I can confirm our recipe developers develop, and have always developed all of our recipes. That will never change. This article shares that the AI tooling simply allows us the ability to deliver more of these finished recipes, with curated recipe cards to our customers, creating a larger menu and more variety. And, as I said in my article, “So consider this my open door, my hand on the cutting board, my reassurance as the person responsible for what reaches your dinner table, our recipes come from humans. From our senses. From our lived experiences. From long conversations around the tasting table. From trial and error, from “what if we…?” moments, from scribbles in notebooks, from the spark of something delicious we tasted on vacation or cooked with our grandmothers.”

What we do my friend, is deeply personal. We create food from the heart every day.

StopUsingAIImagesOfFood's avatar

Either Forbes is lying or you're lying.

j. augustine's avatar

An LLM wrote this post, too lol. The Forbes article also admits "Initially, AI created drafts while human editors drove the process. As confidence grew, humans shifted to review mode. As Ronen puts it, they rode "shotgun in the car" rather than behind the wheel."

Sadia's avatar

This post feels extremely condescending for users who have supported the business for years . Not to mention, the use of AI generated photos is embarrassing.
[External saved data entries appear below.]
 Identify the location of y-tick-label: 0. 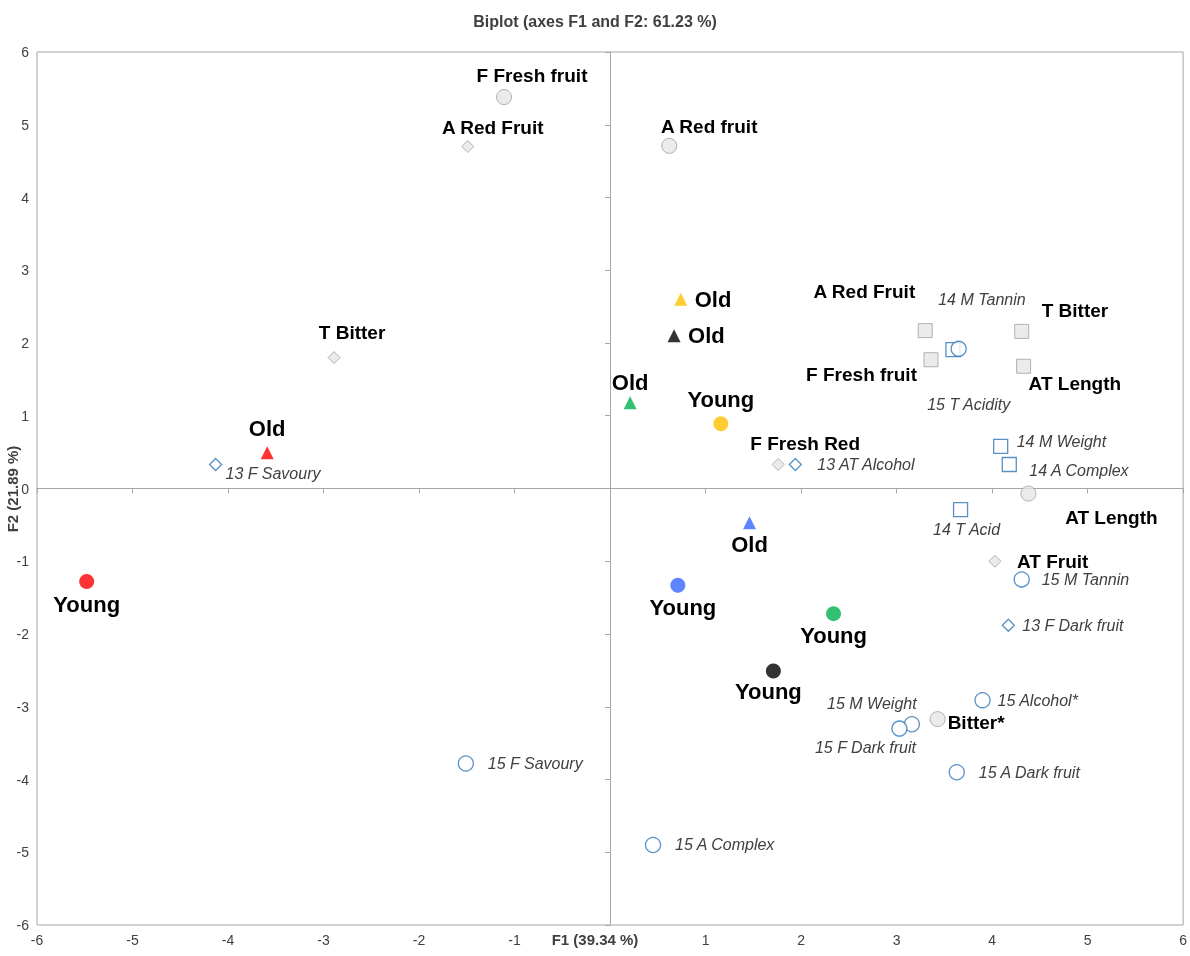
(26, 488).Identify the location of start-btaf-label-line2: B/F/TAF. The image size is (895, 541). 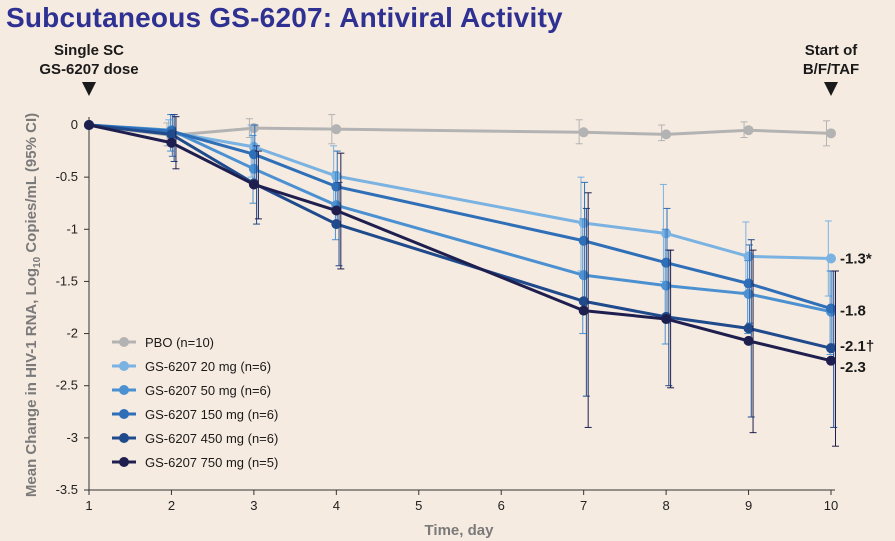
(831, 70).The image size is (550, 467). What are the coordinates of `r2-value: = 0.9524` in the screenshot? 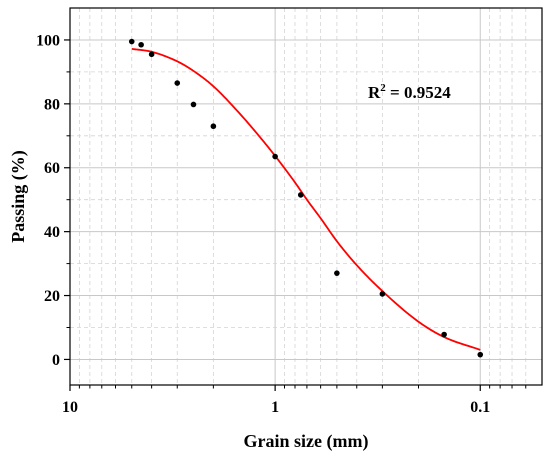 It's located at (418, 92).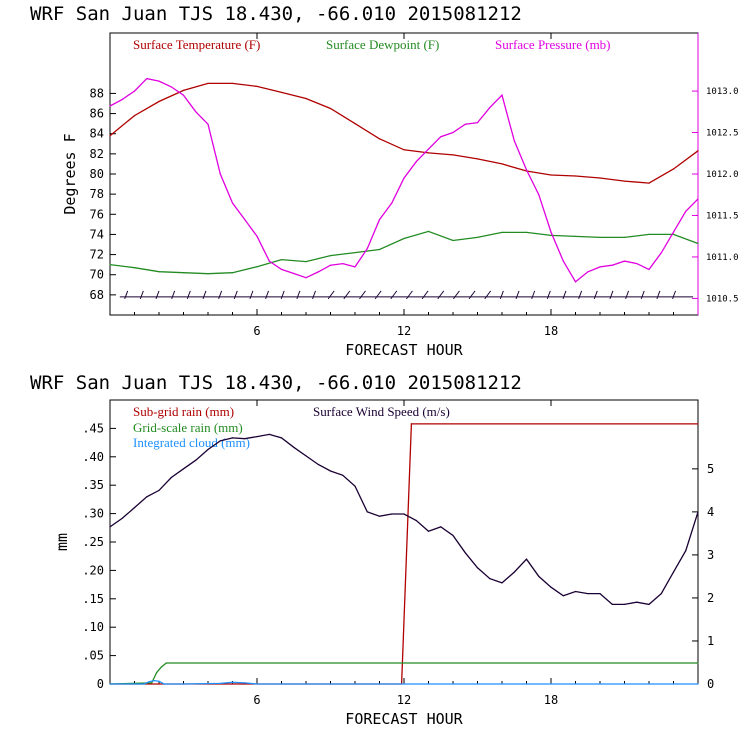  What do you see at coordinates (722, 175) in the screenshot?
I see `y2-tick-label: 1012.0` at bounding box center [722, 175]. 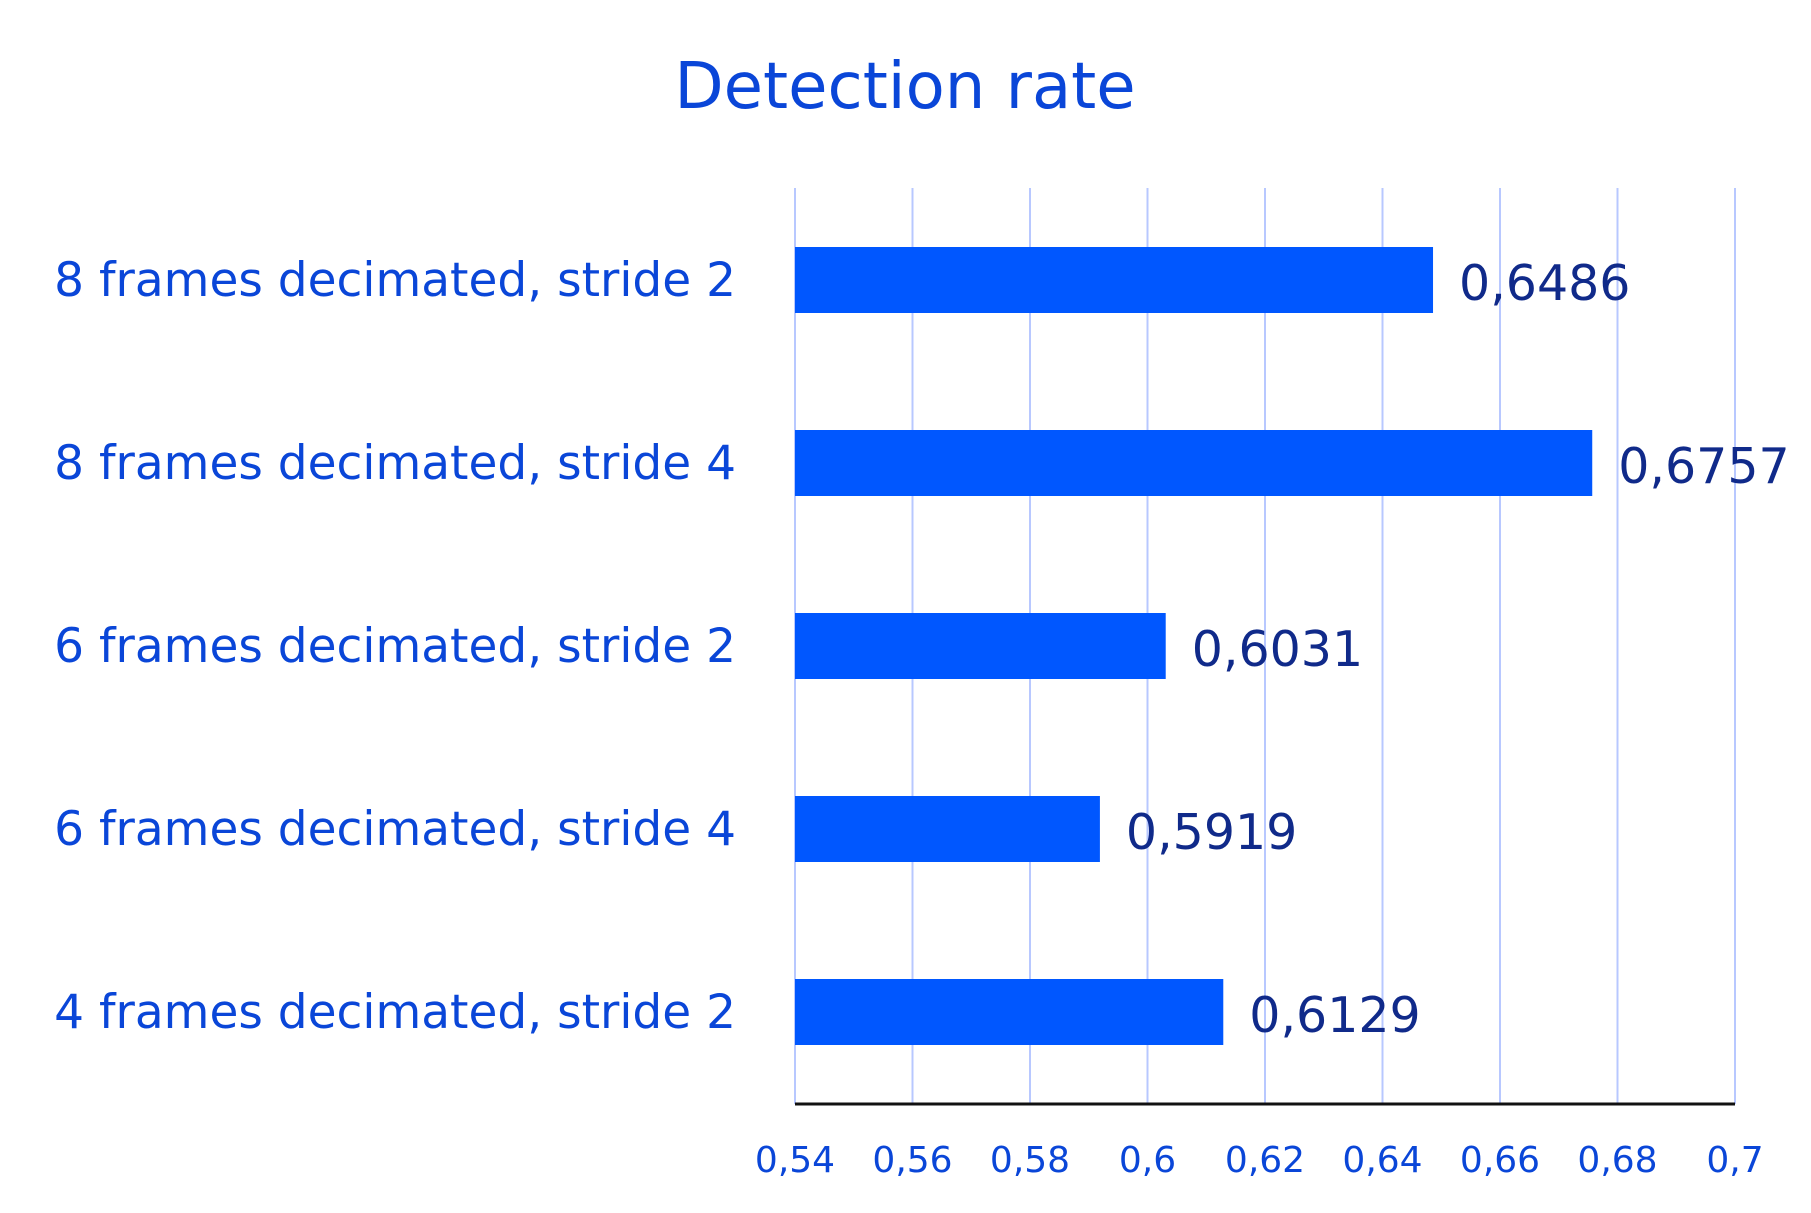 What do you see at coordinates (1500, 1160) in the screenshot?
I see `x-tick-label: 0,66` at bounding box center [1500, 1160]. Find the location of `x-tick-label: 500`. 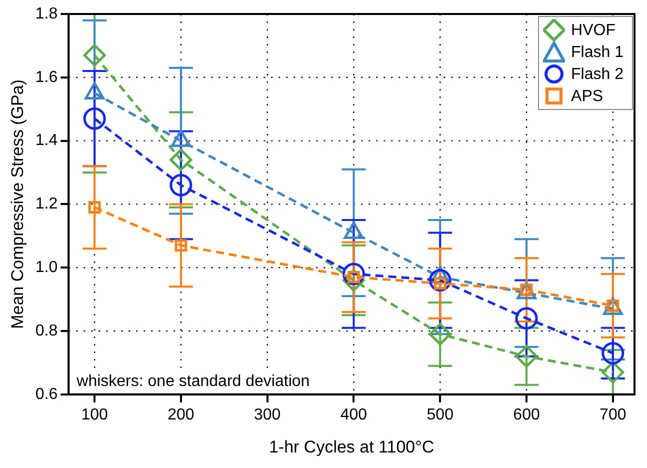

x-tick-label: 500 is located at coordinates (440, 415).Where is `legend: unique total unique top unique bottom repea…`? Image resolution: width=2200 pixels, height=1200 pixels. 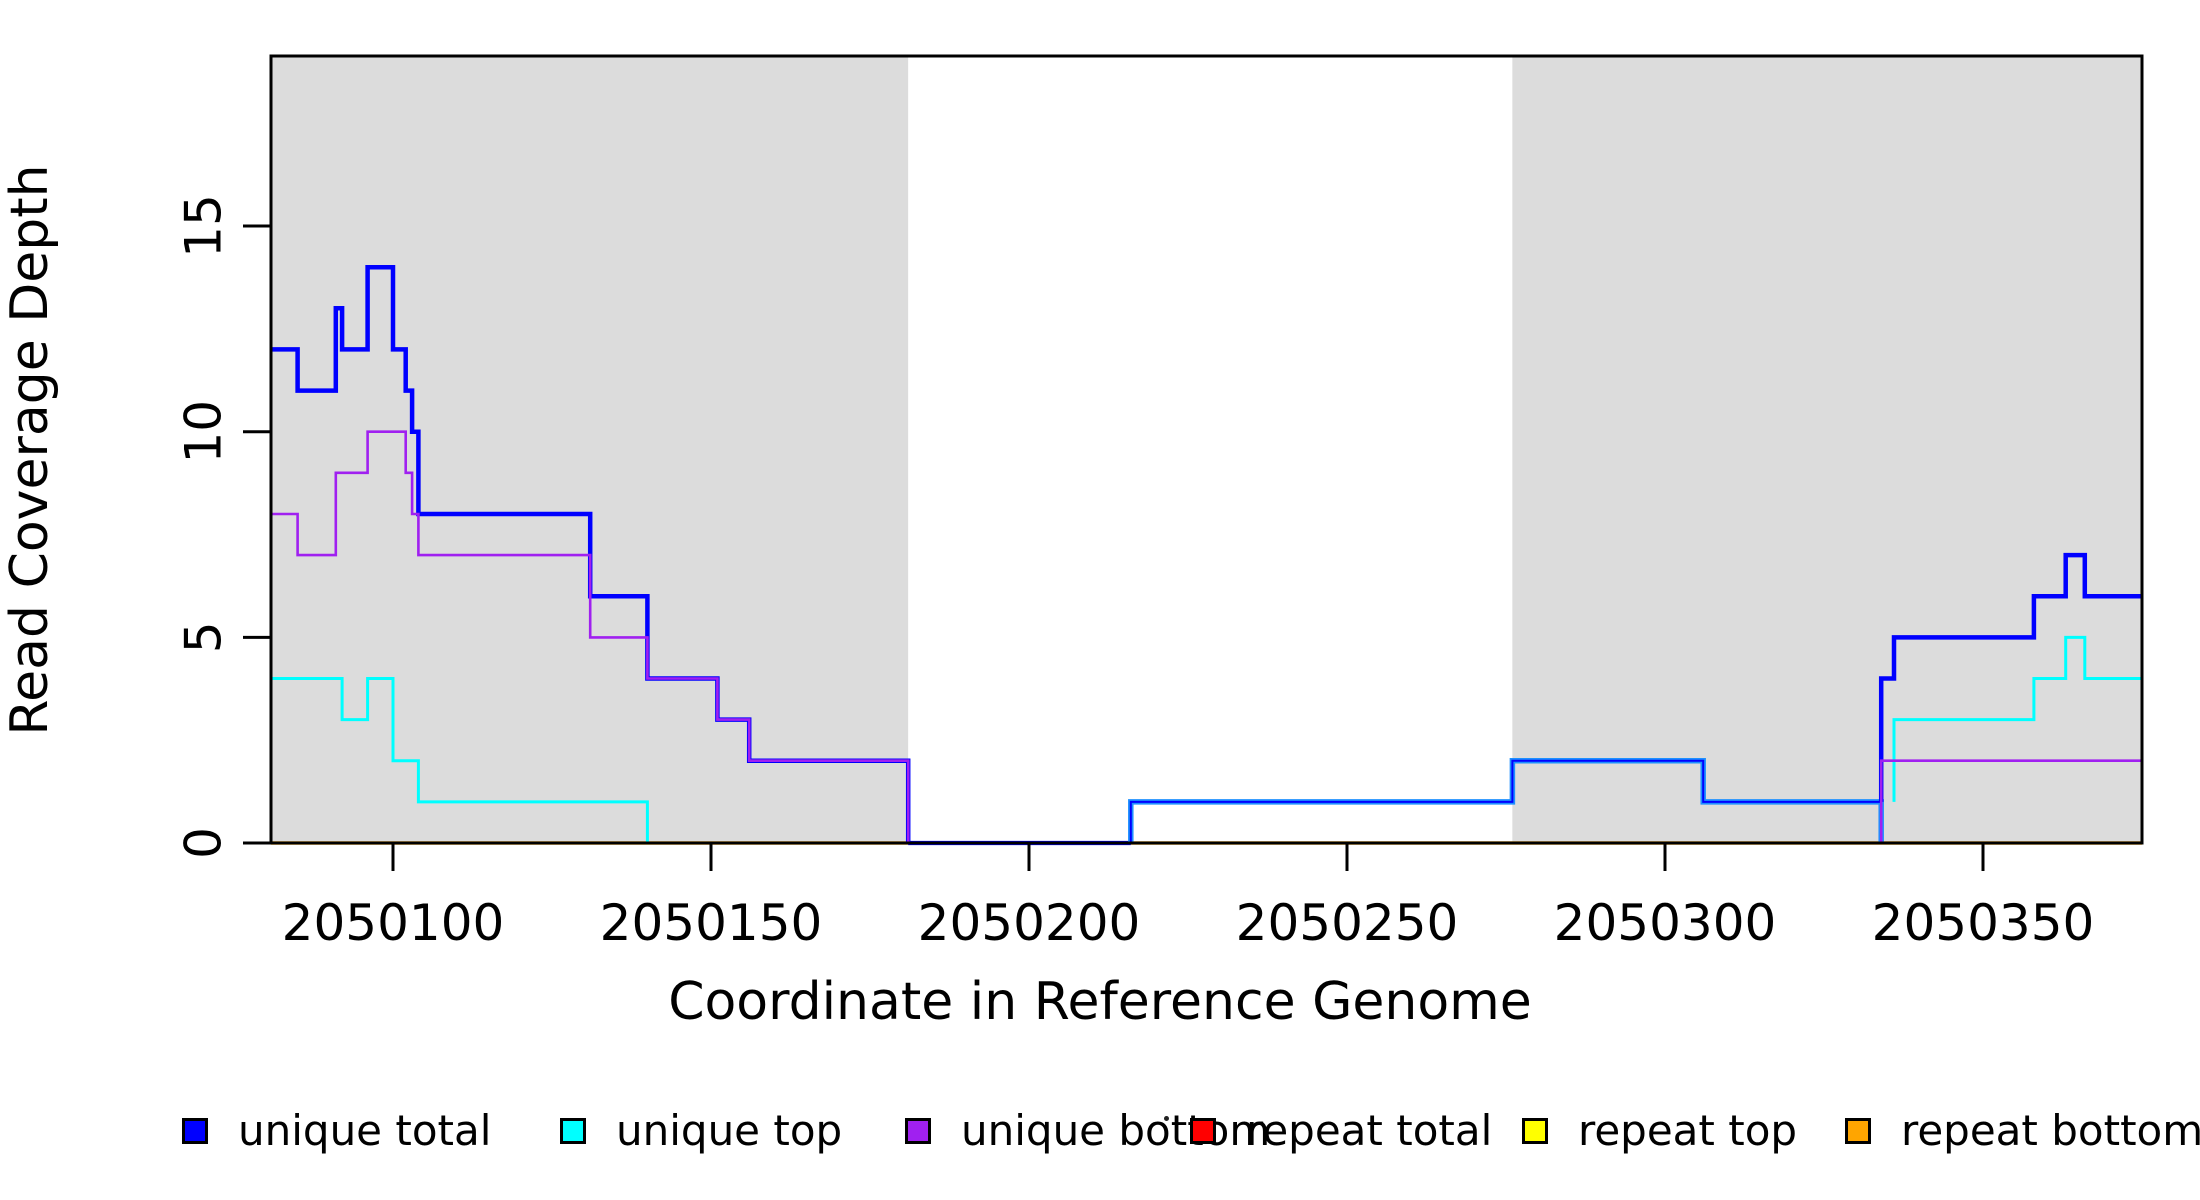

Surely you’re not hoping to drive more customers to subscribing through advertising play-doh food or food that looks like it belongs in an animated movie?

Taeo El's avatar

Look, let’s cut the bullshit.

I’m a 44-year-old AuDHD/Bipolar/Anxious tornado of a human with a brain that is fast, chaotic, and deeply creative in ways a blinking cursor could never keep up with.

AI doesn’t “write for me.”

It prevents my brain from exploding mid-sentence.

Shakespeare workshopped with his actors.

Stephen King’s editor reshapes his books.

Jodorowsky channels mysticism.

Lynch milks his dreams like cursed cows.

But I use an AI brainstorming partner and suddenly it’s “cheating”?

Nah.

Miss me with that.

My brain needs tools.

This is mine.

If that bothers someone, they can write their crap the way they want and leave mine alone.

Art isn’t diminished by the tools used to shape it.

Only by the people too afraid to evolve.